Highway Contractor
“I’ve been in the business for 24 years now,” he says, “and when I started, we used to talk about a finer hot mix – minus-three-eighths – but the conventional wisdom was that smaller aggregate just didn’t create a mix that was tough enough, that it just didn’t have the stability of the larger aggregate. The conventional surface mixes are a minus-half-inch limestone chip.” However, he explains, quality assurance wasn’t at the level then that it is today, and earlier nonconventional mixes were rudimentary. “This new 4.75 mm is designed volumetrically and it’s got the same properties that the courser mix has, that the larger-aggregate-type mixes have, and it works every bit as well in our experiences.”
By having a three-quarter-inch overlay compared to an inch, county agencies are sold on the fact they can cut yield by 25 percent and still have their needed rehabilitation and preservation projects completed, says Yarkie, who is based at the South Bend office of Rieth-Riley, which has operations throughout Indiana and Michigan. “The cost per ton is a little higher due to the higher asphalt content required, but it is more than offset by the lower amount of tons that are required on the job.”

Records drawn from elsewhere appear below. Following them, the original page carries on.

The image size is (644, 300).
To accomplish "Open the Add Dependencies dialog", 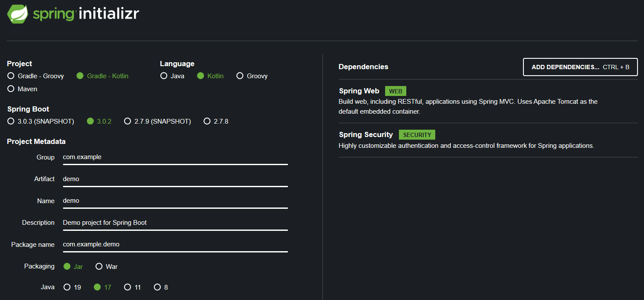I will [x=580, y=67].
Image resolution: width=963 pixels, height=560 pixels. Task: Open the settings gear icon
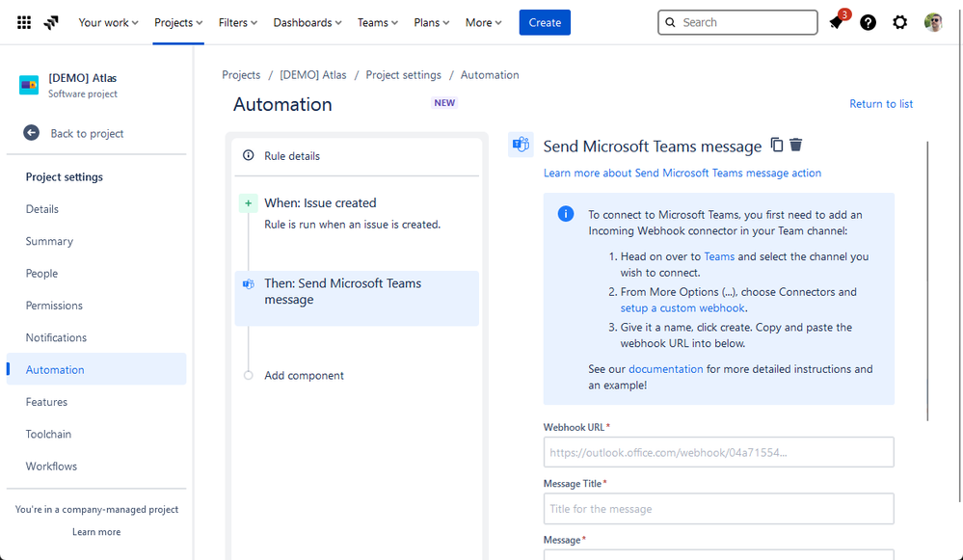pyautogui.click(x=900, y=22)
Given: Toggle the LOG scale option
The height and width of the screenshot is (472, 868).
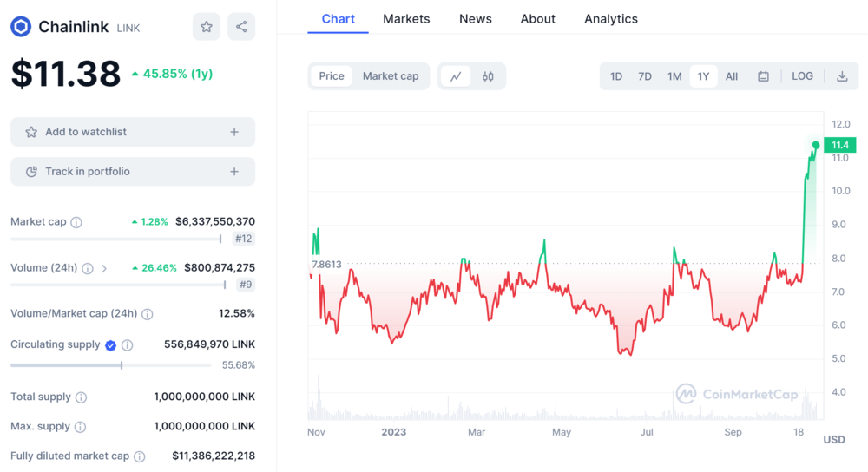Looking at the screenshot, I should 802,76.
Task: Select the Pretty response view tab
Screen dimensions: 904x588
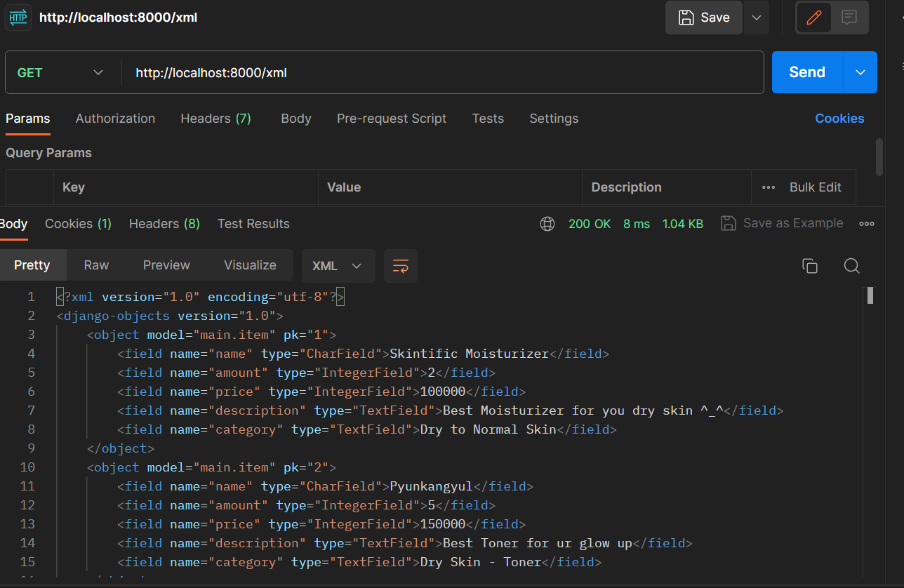Action: (33, 265)
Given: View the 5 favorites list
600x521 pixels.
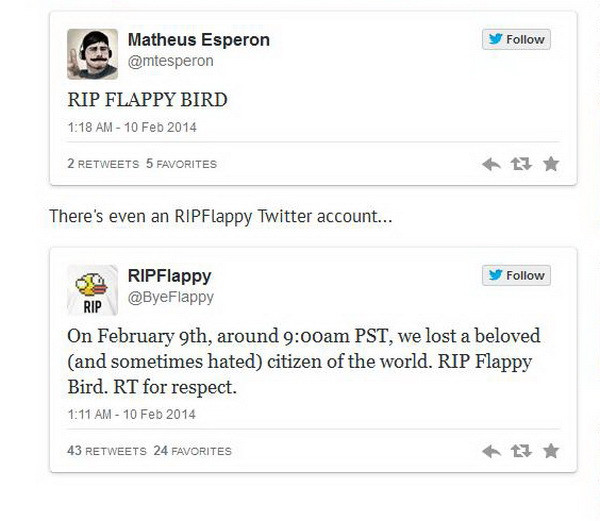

Alan Selner, area manager at the company’s LaPorte, Indiana, plant, recalls how Rieth-Riley introduced the thin mix to the local county agency there. Rieth-Riley was to put the intermediate course down on a county road that was to be topped by chip-and-seal, but instead convinced the agency that the reduced tonnage required for thin lay would make a smooth top affordable. “They pay us by the ton,” says Selner, whose plant is now into its third season of 4.75 mm. “By using the less tonnage, they could get the price down, and plus not anger the people in the county as much. Some people wait a long time to get their road paved,” he says, “and the intermediate pave is laid down and then all of a sudden they get chip-and-seal on top of that, and there’s a little bit of a letdown.” With thin lift, the resulting surface is considerably more aesthetically pleasing, says Selner. “Everyone wins.”
While still early, results so far are good, he says. “It’s held up very well. The key is you’ve got to do it in warmer weather, and you’ve got to make sure the material you are placing is warm. It is very temperature sensitive. If you get it too cold through the paver, it just doesn’t seal up as nicely and it doesn’t look as good. You definitely want to keep it warm. Since you’re only laying somewhere around 80 pounds a square yard, it cools quick, so you’ve got to make sure you work it fast and take care of it quickly.” Material temperature from about 280 degrees F up to approaching 300 turns out the best result, recommends Selner. Down into the 270s, “it cools fast and doesn’t look as good aesthetically,” he says, “and that’s what you’re trying to sell.”
A Little History
Rieth-Riley’s foray into thin asphalt overlays on LaPorte County roads in Indiana as detailed by Selner is similar to earlier experiences of contractors in Maryland, relays Brian Dolan, president of the Maryland Asphalt Association. The roads being worked on had worn and broken off on the outer edges.
An objective he can recall dating back a couple of generations was “to treat as much roadway as you possibly could for the least amount of dollars with something that would hold up,” says Dolan. “Many of those roads were what we refer to as high-crown roadways. The center of the road would have a fairly normal cross-slope, and the outside of the lanes would fall off at 5 percent. So what we would do is hold the crown and drag, and wedge up the outside edge of the road to maybe a 2-percent cross slope, and then we would cover everything with an inch of overlay.” By having the contractor place much of the material only where it was needed, and finishing with an overlay across the road, the result for the owner was an efficient use of resources (which, in today’s reality, may be a key factor in agencies determining if a job, or how much of a job, is actually put to tender). “Some of those roads lasted 30 to 40 years that way.”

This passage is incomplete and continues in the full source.